Investment facilitation – Burkina Faso

Clients: USAID & SSG Advisors

About one-third of infants in Burkina Faso suffer from malnutrition. The main causes are poverty and a lack of affordable high-quality baby foods, such as baby cereal fortified with vitamins and minerals. On the one hand, quality imported products are unaffordable to most parents and only available in cities. On the other hand, locally manufactured products may be affordable but do not have the nutritional value nor the hygiene standards that are desirable for infants

SODEPAL is a food processing company that has been in business for over 20 years and is located in Ouagadougou, Burkina Faso. By producing high-quality baby cereal (high in calories, protein, and vitamins) locally, SODEPAL hopes to contribute to combatting malnutrition.
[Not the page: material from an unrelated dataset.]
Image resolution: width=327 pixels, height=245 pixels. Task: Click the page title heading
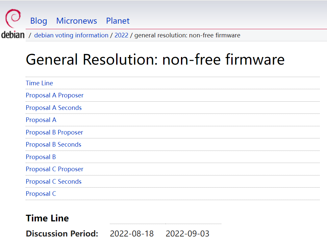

It already sells its products at affordable prices throughout the country, and supplies to Word Food Program feeding schemes in the region.

However, in order to grow and take advantage of the fast-growing market, SODEPAL requires a substantial expansion. It needs to move to a modern factory in an industrial zone with an automated processing line including a modern packaging line. In addition, the business needs to invest in marketing and developing a national distribution network.

 

Local consultants interview a pharmacist in Ouagadougou

 

Mme Zoundi, general manager of SODEPAL, put together a preliminary business plan for the expansion. She turned to the West African Trade and Investment Hub, financed by USAID, for support in updating and completing the business plan and producing financial models adequate for investor due diligence. In light of the nutritional benefits of local baby cereal production and the economic benefits of job creation, the need to make a success out of the expansion of SODEPAL was high. Therefore, USAID called on Sense’s proven business development and finance facilitation skills as well as its experience in West Africa to assist Mme Zoundi in the expansion.
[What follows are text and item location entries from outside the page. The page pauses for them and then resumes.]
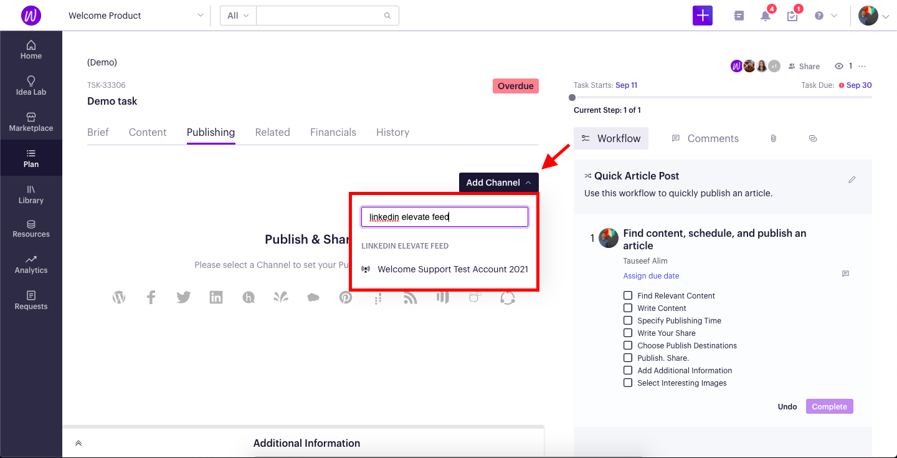Click the Add Channel button
This screenshot has height=458, width=897.
point(498,183)

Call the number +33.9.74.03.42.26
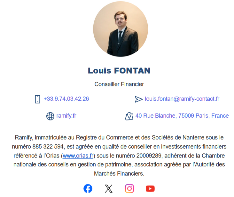tap(66, 99)
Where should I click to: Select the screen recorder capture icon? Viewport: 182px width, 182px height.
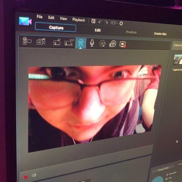[x=123, y=45]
Sense took responsibility for the three key ingredients of the business plan. For this, it cooperated with Mme Zoundi, local consultants, and engineers specialized in cereal production.

  1. Market research. Sense conducted market research in 12 cities to determine the size, potential, product perceptions and buying patterns of the various market segments. Based hereon, a comprehensive strategy for the marketing and distribution of the increased production was developed.
  2. Factory design and production plan. Using our own technical know-how and that of the equipment suppliers, Sense provided the design for a state of the art factory with a capacity of 3,300 MT/year, tailored to the industrial environment of Ouagadougou. The design came hand in hand with a raw material procurement plan with an emphasis on sourcing from local farmers.
  3. Financial modeling. Sense realizes that hard numbers have the final word when it comes to business, and produced a financial model including cash flow, profit and loss, and balance sheet forecasts for 10 years. The model was made duly detailed and geared to convince investors of SODEPAL’s economic viability: it took into account various scenarios to display the risk resilience of the business.

This mix led to an impressive business plan which is now being used to secure the finance necessary to make SODEPAL’s expansion happen. The first step is to partner up with an equity investor. With equity on board, the next step is to obtain a bank loan to finance the remainder of the investment. Sense actively reaches out to these institutions and works together with Mme Zoundi throughout the process.